Los guardas forestales riojanos saltaron a la primera plana cuando a finales del año pasado anunciaron su decisión de sumarse a la moda de destaparse en un almanaque. Ni ellos mismos creyeron mucho en el éxito de su idea, pero lo cierto es que en pocos días agotaron los 2.000 ejemplares editados. El resultado ha sido una recaudación bruta de 5.643 euros, convertidos en 3.213 euros tras descontar gastos. Ayer, el presidente de Unicef-Rioja, Francisco Javier González, les agradeció esta aportación, «que nos va a venir muy bien». El organismo internacional tiene en la región 3.200 donantes, «pero es una cifra mejorable», señaló.
Nuevas sorpresas
«Volveremos a sorprender en las próximas semanas», señalaba un entusiasta José Antonio Izquierdo, presidente de la Asociación Profesional de Agentes Forestales de La Rioja (APAFOR), que ayer se mostraba muy satisfecho con lo logrado con el calendario pese a que él nunca estuvo muy de acuerdo con una idea tan atrevida. Ahora admite el éxito, aunque se mantiene firme en que nunca se desnudará, ni para una buena causa como ésta. «Era mejor que salieran los jovencitos que no un abuelete como yo», dice, aunque no ha cumplido todavía los cincuenta.
Él no cree que sus chicos hayan dado una imagen de «agentes cachas» como cabría esperar, sino más bien de «chicos atrevidos y un poco brutotes», aunque posiblemente él no conozca toda la verdad, porque Orlando Faulín, soltero, no ha dejado de recibir mensajes de más de una admiradora. «Me mandaban 'sms' donde me decían que querían ser un corderito o me insinuaban lo tierno que estaba». Este guarda, de 37 años, es la imagen de mayo, un mes que ilustra rodeado de ovejas y con un corderito entre brazos.

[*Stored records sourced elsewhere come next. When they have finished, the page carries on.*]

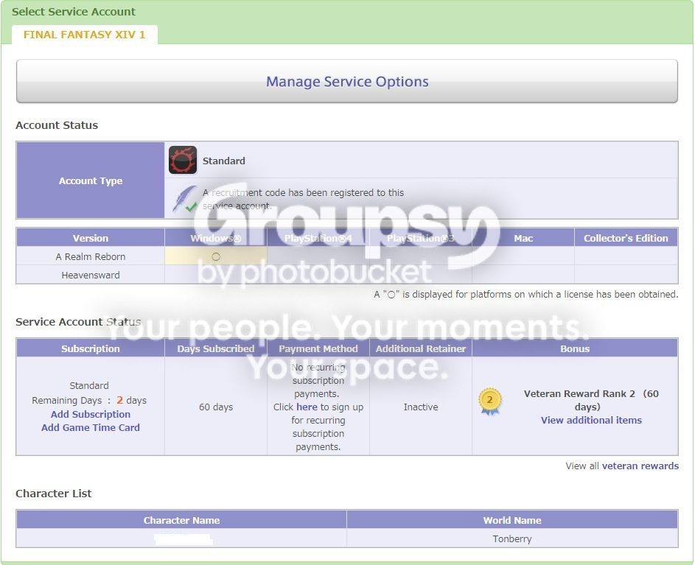
Task: Click the Bonus column header
Action: (575, 348)
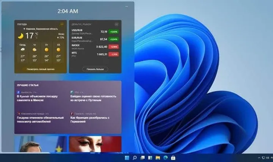This screenshot has height=162, width=273.
Task: Click the moon weather icon beside 17°
Action: 20,36
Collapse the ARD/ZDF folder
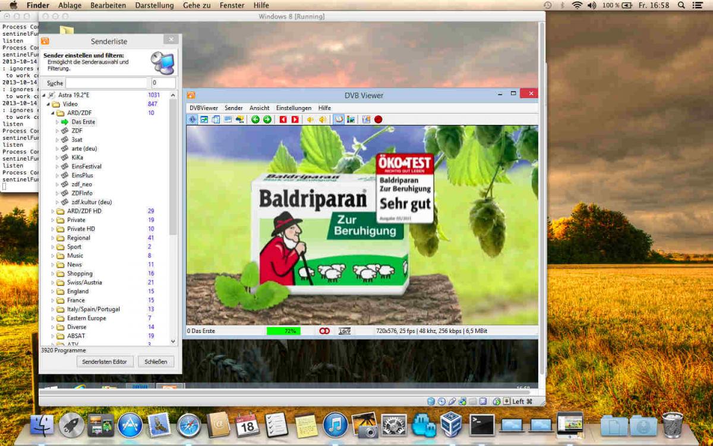The height and width of the screenshot is (446, 713). point(52,113)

La pose, a parte de mucho cachondeo, le ha valido más de una broma, pero a él le da igual porque la causa merecía la pena y «porque soy de los pocos solteros y no importaba lo que pudiera enseñar».
En general, todos ellos han tenido que aguantar mucha guasa, aunque también han contado con la complicidad de amigos y familiares. Jesús María García, cuyo torso desnudo es la imagen de julio, tiene puesto el calendario en la puerta de la cocina de su casa. A su mujer y sus tres hijas les hace gracia verlo ahí colgado, con gesto de matón y con una pistola en el pecho a lo 'James Bond'. «Lo mío no es para tanto, porque se me ve poco, recordaba ayer. Su labor estuvo más en la organización de todo el tinglado. «Fue todo un poco complicado porque hicimos las fotos con bastante prisa, sólo cuatro días antes de Nochebuena. Pero, al final, hemos conseguido nuestro propósito de dar a conocer nuestras revindicaciones sobre la falta de plantilla y los problemas de horario».
Carlos González, la cara de febrero, tuvo presente estas reivindicaciones desde el principio y esto le hizo estar desinhibido en todo momento, «pero es que además a mí me daba igual que se me viera más o menos». «Yo salgo desnudo, tapándome lo justo con un pinito, y levantando al hombro una herramienta de corte y arrastre para combatir incendios», relataba ayer. Confiesa que ni le han salido más novias por esto, ni se ha hecho más famoso, pero se queda con las risas de su madre a costa de verle de semejante guisa.